§ WHAT YOU SHOULD DO
Within the data that follows, set down exactly the lines from the one containing "Videot → (21, 157)" through the one containing "KAIKKI YHTEYSTIEDOT → (664, 2210)", both ends included.

§ STORED DATA
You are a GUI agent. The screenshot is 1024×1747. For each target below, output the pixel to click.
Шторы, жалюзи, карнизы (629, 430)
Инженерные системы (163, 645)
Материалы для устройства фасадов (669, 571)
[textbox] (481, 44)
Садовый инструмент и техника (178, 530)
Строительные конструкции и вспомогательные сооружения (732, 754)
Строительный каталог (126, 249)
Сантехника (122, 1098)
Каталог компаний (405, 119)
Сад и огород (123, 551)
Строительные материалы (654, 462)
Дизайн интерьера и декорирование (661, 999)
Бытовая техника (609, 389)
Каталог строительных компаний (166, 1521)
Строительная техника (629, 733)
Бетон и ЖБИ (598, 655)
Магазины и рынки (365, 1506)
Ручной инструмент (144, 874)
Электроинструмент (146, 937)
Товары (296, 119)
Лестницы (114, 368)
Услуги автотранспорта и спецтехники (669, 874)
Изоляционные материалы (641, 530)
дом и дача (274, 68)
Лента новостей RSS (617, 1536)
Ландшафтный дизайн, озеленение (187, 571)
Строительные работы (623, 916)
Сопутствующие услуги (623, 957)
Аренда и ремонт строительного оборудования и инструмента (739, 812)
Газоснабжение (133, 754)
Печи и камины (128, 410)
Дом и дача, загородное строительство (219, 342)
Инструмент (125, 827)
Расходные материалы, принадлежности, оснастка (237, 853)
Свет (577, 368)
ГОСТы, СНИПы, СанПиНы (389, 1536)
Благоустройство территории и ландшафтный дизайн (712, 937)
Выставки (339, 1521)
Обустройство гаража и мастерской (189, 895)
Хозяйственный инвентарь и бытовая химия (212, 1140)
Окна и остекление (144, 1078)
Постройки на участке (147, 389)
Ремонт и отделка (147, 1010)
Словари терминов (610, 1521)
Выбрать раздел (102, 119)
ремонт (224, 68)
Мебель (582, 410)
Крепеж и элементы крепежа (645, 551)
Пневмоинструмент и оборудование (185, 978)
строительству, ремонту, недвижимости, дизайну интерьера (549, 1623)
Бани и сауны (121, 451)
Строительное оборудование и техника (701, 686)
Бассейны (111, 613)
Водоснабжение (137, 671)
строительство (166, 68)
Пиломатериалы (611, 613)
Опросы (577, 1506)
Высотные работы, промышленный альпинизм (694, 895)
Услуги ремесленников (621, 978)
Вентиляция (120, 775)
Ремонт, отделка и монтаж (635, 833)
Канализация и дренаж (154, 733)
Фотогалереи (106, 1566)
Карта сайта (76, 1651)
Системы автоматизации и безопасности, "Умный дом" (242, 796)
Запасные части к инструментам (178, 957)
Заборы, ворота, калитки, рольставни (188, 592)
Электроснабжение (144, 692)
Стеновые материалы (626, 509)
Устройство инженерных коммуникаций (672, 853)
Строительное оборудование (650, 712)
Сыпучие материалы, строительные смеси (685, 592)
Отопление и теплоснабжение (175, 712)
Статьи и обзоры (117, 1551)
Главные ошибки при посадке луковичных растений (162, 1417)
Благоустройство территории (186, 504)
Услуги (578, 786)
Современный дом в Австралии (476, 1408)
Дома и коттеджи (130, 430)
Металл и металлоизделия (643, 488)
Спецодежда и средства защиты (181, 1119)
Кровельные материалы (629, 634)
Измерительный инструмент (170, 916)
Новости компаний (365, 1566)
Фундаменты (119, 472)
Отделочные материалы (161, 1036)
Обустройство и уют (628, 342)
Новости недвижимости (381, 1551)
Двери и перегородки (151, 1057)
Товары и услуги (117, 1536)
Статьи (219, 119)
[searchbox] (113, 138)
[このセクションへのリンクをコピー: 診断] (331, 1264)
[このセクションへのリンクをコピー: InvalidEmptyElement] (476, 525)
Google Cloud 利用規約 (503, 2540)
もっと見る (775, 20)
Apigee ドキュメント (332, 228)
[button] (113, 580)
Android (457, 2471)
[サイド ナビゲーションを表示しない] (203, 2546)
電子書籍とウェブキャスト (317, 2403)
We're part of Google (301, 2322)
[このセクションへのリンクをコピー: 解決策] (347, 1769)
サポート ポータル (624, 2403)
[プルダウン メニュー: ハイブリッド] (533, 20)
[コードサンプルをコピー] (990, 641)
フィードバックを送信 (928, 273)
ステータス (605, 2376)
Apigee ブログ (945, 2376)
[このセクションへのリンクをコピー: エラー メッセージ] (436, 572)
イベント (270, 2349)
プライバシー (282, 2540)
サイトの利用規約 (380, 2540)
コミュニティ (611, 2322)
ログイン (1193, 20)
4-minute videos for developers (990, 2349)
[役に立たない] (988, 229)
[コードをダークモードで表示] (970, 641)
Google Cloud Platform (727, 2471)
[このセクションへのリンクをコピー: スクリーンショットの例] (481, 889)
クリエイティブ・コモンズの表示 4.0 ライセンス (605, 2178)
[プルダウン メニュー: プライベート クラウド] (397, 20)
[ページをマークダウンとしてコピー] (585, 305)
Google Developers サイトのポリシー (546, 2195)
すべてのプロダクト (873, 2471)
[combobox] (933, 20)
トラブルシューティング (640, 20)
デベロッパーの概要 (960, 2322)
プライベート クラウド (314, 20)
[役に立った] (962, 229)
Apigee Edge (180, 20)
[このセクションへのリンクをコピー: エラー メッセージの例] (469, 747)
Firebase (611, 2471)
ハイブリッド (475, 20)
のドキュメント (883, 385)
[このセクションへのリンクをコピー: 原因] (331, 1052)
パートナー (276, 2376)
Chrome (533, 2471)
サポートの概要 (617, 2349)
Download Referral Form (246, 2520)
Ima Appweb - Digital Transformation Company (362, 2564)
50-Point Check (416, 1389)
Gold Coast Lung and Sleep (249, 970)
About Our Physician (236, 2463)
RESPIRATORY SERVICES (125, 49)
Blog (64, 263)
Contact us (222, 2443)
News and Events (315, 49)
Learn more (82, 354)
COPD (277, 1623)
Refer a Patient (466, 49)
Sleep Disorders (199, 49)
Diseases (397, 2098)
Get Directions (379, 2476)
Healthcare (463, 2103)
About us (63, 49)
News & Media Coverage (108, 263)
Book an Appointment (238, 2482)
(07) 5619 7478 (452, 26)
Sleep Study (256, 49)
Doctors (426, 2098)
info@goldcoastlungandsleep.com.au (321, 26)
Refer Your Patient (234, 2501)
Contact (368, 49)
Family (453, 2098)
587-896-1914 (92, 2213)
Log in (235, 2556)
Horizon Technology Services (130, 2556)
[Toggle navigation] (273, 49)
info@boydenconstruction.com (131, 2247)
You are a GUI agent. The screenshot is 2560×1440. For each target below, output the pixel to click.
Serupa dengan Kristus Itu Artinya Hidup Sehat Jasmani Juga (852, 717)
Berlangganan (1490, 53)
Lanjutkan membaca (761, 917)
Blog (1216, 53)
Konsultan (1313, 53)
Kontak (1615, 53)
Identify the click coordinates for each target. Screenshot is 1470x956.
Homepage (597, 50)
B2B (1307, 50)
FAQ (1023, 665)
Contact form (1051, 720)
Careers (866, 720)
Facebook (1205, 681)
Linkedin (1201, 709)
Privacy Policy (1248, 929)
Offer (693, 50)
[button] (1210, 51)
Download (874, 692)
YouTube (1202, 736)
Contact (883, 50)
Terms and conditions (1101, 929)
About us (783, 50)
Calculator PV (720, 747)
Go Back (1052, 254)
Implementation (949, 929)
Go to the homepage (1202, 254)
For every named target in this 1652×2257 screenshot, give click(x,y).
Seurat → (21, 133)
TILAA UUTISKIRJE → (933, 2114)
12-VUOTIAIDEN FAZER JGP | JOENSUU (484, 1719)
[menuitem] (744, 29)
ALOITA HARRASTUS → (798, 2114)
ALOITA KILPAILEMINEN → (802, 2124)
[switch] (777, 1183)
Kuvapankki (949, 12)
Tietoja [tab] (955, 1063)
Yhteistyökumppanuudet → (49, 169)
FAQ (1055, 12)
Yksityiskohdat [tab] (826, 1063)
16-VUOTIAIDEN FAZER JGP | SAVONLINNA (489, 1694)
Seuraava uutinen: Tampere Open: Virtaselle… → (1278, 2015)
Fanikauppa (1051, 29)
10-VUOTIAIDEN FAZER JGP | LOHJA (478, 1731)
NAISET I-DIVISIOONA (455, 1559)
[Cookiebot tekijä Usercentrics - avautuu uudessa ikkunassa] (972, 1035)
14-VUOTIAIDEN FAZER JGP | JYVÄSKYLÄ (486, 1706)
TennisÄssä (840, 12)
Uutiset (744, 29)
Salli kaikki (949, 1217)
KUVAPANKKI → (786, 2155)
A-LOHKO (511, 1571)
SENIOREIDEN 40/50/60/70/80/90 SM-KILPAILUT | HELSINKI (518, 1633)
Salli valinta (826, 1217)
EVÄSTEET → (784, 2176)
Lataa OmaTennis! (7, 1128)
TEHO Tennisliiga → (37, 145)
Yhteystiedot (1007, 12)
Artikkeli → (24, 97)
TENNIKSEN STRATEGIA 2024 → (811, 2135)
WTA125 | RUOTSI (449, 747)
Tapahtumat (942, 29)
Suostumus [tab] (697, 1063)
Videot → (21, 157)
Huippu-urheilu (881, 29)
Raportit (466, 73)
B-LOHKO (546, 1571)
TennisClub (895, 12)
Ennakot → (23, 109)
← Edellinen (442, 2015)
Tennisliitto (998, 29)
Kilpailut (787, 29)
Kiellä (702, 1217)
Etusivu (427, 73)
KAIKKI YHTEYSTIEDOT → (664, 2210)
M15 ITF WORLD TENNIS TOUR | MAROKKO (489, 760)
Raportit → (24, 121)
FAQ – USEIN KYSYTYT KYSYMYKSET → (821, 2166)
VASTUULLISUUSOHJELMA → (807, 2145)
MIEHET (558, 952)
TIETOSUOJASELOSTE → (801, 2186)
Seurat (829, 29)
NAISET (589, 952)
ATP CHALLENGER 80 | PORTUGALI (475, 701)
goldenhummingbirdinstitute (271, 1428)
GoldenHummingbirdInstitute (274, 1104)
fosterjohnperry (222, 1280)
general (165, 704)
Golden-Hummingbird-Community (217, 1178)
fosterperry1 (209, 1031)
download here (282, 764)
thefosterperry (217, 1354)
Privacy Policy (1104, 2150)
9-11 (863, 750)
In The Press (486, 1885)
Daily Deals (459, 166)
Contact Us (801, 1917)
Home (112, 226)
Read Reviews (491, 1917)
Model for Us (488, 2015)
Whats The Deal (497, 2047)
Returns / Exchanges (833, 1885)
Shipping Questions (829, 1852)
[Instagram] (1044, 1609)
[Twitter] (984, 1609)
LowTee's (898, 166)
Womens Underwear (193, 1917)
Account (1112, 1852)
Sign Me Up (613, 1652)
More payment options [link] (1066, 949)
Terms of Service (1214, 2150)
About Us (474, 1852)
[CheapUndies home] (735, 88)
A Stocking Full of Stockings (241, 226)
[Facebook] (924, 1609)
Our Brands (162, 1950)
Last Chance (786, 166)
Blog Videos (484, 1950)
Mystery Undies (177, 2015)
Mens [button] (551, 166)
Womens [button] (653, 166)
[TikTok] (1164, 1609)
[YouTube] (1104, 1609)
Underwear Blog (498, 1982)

§ OUTPUT OF THE EXERCISE
Videot → (21, 157)
Huippu-urheilu (881, 29)
Raportit (466, 73)
B-LOHKO (546, 1571)
TennisClub (895, 12)
Ennakot → (23, 109)
← Edellinen (442, 2015)
Tennisliitto (998, 29)
Kilpailut (787, 29)
Kiellä (702, 1217)
Etusivu (427, 73)
KAIKKI YHTEYSTIEDOT → (664, 2210)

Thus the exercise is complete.